Item-finding records:
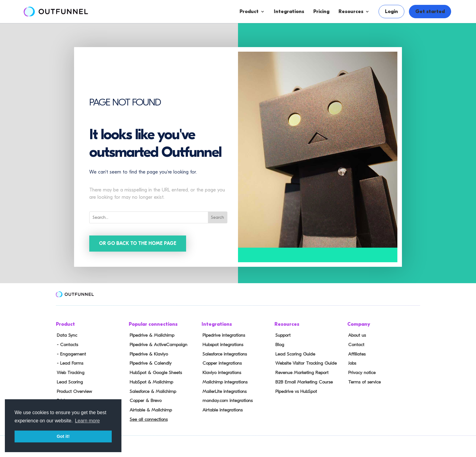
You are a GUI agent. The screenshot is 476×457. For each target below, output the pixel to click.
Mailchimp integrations (224, 381)
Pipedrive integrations (223, 336)
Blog (279, 345)
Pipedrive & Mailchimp (151, 336)
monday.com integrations (226, 399)
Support (282, 336)
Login (391, 12)
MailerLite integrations (223, 390)
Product (249, 12)
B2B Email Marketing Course (302, 381)
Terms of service (363, 381)
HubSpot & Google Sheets (154, 372)
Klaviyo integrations (221, 372)
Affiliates (356, 354)
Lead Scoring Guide (294, 354)
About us (356, 336)
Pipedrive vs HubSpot (295, 390)
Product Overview (73, 390)
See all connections (147, 417)
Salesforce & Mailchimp (152, 390)
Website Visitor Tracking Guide (304, 363)
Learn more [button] (87, 421)
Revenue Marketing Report (301, 372)
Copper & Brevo (144, 399)
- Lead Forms (69, 363)
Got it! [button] (63, 436)
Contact (355, 345)
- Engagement (70, 354)
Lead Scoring (69, 381)
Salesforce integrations (224, 354)
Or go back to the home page (138, 244)
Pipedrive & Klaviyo (148, 354)
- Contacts (66, 345)
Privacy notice (361, 372)
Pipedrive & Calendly (149, 363)
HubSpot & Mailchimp (150, 381)
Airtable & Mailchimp (149, 407)
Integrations (289, 12)
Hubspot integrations (222, 345)
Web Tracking (70, 372)
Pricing (321, 12)
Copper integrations (221, 363)
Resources (351, 12)
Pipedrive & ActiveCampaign (157, 345)
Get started (430, 12)
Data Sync (66, 336)
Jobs (351, 363)
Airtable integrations (222, 407)
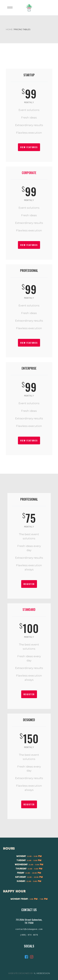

What the exercise asks -
Copy these lines word for word, without the pictures.

Output for this exercise -
You are a GUI agent. The screenshot is 476×457. For each target below, output the pixel to click.
Mailchimp integrations (224, 381)
Pipedrive integrations (223, 336)
Blog (279, 345)
Pipedrive & Mailchimp (151, 336)
monday.com integrations (226, 399)
Support (282, 336)
Login (391, 12)
MailerLite integrations (223, 390)
Product (249, 12)
B2B Email Marketing Course (302, 381)
Terms of service (363, 381)
HubSpot & Google Sheets (154, 372)
Klaviyo integrations (221, 372)
Affiliates (356, 354)
Lead Scoring Guide (294, 354)
About us (356, 336)
Pipedrive vs HubSpot (295, 390)
Product Overview (73, 390)
See all connections (147, 417)
Salesforce & Mailchimp (152, 390)
Website Visitor Tracking Guide (304, 363)
Learn more [button] (87, 421)
Revenue Marketing Report (301, 372)
Copper & Brevo (144, 399)
- Lead Forms (69, 363)
Got it! [button] (63, 436)
Contact (355, 345)
- Engagement (70, 354)
Lead Scoring (69, 381)
Salesforce integrations (224, 354)
Or go back to the home page (138, 244)
Pipedrive & Klaviyo (148, 354)
- Contacts (66, 345)
Privacy notice (361, 372)
Pipedrive & Calendly (149, 363)
HubSpot & Mailchimp (150, 381)
Airtable & Mailchimp (149, 407)
Integrations (289, 12)
Hubspot integrations (222, 345)
Web Tracking (70, 372)
Pricing (321, 12)
Copper integrations (221, 363)
Resources (351, 12)
Pipedrive & ActiveCampaign (157, 345)
Get started (430, 12)
Data Sync (66, 336)
Jobs (351, 363)
Airtable integrations (222, 407)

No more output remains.